• _Problems and tasks_
- A) According to the page excerpt, which method localizes each new laser scan in the map during SLAM?
- B) Decide whether each statement agrees with the page excerpt. Give yes or no and quote the deciding words.
(i) The human rescuer can view a prior map of the environment in the GUI.
(ii) The hierarchical MTSP approach uses a self-organizing Kohonen neural network with a MinMax criterion.
(iii) The multi-robot exploration framework was tested only in simulated environments.

PeLoTe ER1 Experiment
- Presentation of functionality of robots ER-1, which
served besides Merlin robots in PeLoTe project. Movie shows robot ER-1
performance in professional firefighters' of Wuerzburg training facilities.
PeLoTe Experiment Start
- Initialization procedure of experiment startup. Human
rescuer approaches the operational area. He can see a prior map of the
environment in its GUI and expects commands from mission coordinator.
Mission coordinator invokes path planning module, which generates
trajectories for both the human and robotic entities in a coordinated
manner. Path plans are then distributed to all relevant entities and mission
can start.
SLAM
- Simultaneous Localization and Mapping (SLAM) is a basic
task of mobile robotics. SLAM using laser range-finder is shown in this
movie. Robot moves thru environment, incrementally builds map of its
environment and subsequently localizes itself in this partial map. Every new
laser scan of the environment ,slightly different from previous one
(difference is caused by robot's motion) is localized in context of partial
map and new information is added to the map. Method point to point matching
is used for localization of the scan in the map.
MTSP Hierarchical approach
- Multiple traveling salesman problem is mathematical
description of the whole class of problems solved in robotics. We try to
find way for group of robots to every 'city' be visited by one robot. The
length of ways is objective of optimization. Self organizing Kohonen's
neuron network with MinMax criterion is used in this approach. Hierarchy is
made above the cities. Solution for one set of cities (with less cities) is
used as initial state for bigger set´.
Outdoor navigation
- Navigation in outdoor environment is challenging task.
Robot uses camera and laser range-finder to detect paths-way in the park.
Robot recognizes terrain as rideable according to color and texture from
camera as well as shape and reflectance from laser range-finder. Classifier
is learning color of the path-way based on laser's information.
Subsequently, path-ways are segmented from camera picture. Best way for the
robot is find in this segmented picture and also the crossings are detected.
Multi-Robot Exploration
- A problem of exploring an unknown environment by a team
of mobile robots is solved by combination of multi-agent architecture
A-globe with frontier based exploration technique. The A-globe architecture
allows solving the exploration problem with limited communication
accessibility and with changing number of participating robots. A novel
method combining A* search with harmonic potential fields is used in
frontier based path planning. An improved version of the Iterative Closest
Point localization algorithm has been developed to increase its speed and
robustness. The whole exploration framework has been implemented and tested
in both simulated and real environments.

• _Stored items_
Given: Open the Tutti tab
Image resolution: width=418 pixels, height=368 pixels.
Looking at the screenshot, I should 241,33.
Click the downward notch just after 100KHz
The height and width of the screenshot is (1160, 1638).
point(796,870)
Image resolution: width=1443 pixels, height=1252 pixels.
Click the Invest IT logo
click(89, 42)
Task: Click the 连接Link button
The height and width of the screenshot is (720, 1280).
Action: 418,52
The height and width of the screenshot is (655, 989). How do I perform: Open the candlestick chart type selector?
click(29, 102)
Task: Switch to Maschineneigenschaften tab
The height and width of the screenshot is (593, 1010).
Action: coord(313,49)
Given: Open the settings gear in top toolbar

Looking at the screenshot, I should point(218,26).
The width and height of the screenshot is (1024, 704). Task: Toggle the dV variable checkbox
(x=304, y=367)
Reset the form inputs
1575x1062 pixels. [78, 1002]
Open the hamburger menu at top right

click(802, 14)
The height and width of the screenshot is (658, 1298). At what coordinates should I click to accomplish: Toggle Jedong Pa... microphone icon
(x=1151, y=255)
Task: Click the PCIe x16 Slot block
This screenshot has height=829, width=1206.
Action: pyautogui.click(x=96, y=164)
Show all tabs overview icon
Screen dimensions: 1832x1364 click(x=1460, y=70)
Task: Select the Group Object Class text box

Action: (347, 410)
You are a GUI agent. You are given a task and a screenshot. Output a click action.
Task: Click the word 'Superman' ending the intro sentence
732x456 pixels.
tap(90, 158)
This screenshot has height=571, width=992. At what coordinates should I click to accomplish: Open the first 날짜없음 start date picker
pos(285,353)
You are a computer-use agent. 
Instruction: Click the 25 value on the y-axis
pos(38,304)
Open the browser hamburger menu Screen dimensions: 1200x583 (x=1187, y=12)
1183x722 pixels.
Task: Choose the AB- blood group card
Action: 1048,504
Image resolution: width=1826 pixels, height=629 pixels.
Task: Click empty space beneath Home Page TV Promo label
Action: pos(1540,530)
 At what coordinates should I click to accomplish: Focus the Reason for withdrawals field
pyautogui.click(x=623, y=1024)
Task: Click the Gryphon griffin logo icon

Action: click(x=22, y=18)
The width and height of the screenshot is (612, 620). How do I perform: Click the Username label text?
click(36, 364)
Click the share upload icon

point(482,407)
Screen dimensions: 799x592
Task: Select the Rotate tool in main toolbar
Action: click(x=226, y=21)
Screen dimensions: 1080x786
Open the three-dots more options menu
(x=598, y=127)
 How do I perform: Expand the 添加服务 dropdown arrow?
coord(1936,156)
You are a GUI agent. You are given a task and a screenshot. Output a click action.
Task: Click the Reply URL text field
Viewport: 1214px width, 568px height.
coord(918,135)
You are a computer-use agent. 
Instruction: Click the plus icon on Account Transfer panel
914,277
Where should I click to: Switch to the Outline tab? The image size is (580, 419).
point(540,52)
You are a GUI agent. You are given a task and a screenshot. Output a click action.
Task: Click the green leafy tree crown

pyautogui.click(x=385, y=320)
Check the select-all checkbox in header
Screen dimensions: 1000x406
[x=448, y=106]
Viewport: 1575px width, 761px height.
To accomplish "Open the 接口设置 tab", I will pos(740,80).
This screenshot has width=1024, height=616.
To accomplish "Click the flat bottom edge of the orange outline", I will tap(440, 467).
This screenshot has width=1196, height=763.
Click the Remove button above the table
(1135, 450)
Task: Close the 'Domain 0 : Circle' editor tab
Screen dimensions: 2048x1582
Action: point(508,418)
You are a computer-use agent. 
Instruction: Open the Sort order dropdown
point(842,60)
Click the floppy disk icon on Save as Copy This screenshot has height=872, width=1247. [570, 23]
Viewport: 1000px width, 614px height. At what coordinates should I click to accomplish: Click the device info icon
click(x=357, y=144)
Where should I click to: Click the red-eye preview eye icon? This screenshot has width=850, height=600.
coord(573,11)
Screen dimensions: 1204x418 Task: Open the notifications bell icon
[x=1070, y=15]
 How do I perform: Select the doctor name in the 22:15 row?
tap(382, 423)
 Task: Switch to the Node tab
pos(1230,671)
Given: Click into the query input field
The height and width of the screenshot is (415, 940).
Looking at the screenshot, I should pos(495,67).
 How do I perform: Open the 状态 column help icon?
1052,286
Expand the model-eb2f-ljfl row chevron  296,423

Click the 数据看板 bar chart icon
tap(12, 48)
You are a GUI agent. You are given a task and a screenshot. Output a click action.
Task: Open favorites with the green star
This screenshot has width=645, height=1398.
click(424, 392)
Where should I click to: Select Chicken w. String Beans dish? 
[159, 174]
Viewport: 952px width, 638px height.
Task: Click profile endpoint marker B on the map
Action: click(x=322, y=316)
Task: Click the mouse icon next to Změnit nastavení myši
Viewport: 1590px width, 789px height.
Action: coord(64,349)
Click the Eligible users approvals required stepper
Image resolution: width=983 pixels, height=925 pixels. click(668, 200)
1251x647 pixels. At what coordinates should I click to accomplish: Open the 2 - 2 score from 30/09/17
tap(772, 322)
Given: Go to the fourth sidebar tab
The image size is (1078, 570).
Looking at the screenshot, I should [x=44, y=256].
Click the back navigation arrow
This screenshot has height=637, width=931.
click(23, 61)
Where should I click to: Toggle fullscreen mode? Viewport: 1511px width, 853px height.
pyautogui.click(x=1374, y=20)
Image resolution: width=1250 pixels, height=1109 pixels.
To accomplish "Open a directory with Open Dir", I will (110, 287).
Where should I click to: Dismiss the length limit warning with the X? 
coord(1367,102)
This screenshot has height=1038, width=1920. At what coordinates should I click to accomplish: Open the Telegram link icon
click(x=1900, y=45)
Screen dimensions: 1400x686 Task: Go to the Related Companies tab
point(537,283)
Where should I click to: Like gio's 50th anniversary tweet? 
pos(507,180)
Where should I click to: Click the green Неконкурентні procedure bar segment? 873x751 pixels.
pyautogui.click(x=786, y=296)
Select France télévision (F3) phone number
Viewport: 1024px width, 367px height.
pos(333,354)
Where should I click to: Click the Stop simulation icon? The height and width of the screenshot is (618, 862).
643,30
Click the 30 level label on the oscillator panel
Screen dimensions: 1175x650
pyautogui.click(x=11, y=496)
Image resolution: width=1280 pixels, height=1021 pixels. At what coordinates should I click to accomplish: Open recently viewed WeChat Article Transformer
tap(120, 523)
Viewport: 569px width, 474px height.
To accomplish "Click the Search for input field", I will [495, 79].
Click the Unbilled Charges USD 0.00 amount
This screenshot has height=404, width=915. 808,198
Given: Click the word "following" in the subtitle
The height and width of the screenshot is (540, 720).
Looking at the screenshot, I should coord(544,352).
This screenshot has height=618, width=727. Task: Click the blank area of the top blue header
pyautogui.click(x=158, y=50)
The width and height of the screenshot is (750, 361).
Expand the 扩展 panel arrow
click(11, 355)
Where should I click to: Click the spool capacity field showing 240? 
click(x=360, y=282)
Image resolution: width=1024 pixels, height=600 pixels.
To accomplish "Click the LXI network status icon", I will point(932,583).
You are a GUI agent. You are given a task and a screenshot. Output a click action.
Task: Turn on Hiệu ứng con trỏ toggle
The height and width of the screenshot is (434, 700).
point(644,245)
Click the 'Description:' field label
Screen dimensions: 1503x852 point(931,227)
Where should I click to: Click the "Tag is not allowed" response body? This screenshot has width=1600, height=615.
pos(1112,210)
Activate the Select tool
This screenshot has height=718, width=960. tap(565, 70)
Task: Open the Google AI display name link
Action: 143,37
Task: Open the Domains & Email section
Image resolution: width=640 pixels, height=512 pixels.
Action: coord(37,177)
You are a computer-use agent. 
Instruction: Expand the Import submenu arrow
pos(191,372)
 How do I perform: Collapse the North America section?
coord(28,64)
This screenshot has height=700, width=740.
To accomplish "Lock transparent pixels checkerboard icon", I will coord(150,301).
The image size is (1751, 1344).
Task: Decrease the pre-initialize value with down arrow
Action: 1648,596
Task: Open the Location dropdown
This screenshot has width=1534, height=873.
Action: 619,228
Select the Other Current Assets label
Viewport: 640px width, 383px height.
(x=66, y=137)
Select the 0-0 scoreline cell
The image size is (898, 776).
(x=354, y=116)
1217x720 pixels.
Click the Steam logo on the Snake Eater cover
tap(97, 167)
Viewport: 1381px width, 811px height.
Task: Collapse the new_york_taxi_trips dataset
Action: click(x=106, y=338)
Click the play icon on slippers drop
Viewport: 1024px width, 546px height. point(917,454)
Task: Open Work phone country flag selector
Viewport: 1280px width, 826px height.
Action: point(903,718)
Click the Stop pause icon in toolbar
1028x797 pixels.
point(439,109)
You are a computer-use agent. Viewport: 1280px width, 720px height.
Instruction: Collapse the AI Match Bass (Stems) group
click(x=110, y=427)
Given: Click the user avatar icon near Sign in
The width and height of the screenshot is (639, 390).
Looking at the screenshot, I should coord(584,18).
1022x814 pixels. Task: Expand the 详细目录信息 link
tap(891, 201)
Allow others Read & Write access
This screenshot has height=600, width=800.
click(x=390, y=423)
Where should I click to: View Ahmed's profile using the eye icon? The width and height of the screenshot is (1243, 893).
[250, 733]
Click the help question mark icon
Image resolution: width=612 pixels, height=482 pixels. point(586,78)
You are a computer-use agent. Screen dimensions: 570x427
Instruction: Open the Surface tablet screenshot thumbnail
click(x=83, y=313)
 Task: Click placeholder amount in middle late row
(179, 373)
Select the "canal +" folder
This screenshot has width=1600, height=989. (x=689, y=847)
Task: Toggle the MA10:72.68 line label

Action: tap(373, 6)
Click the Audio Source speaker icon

• _Responses per task_
- A) Point to point matching.

- B)
(i) Yes: "He can see a prior map of the environment in its GUI"
(ii) Yes: "Self organizing Kohonen's neuron network with MinMax criterion is used in this approach."
(iii) No: "The whole exploration framework has been implemented and tested in both simulated and real environments."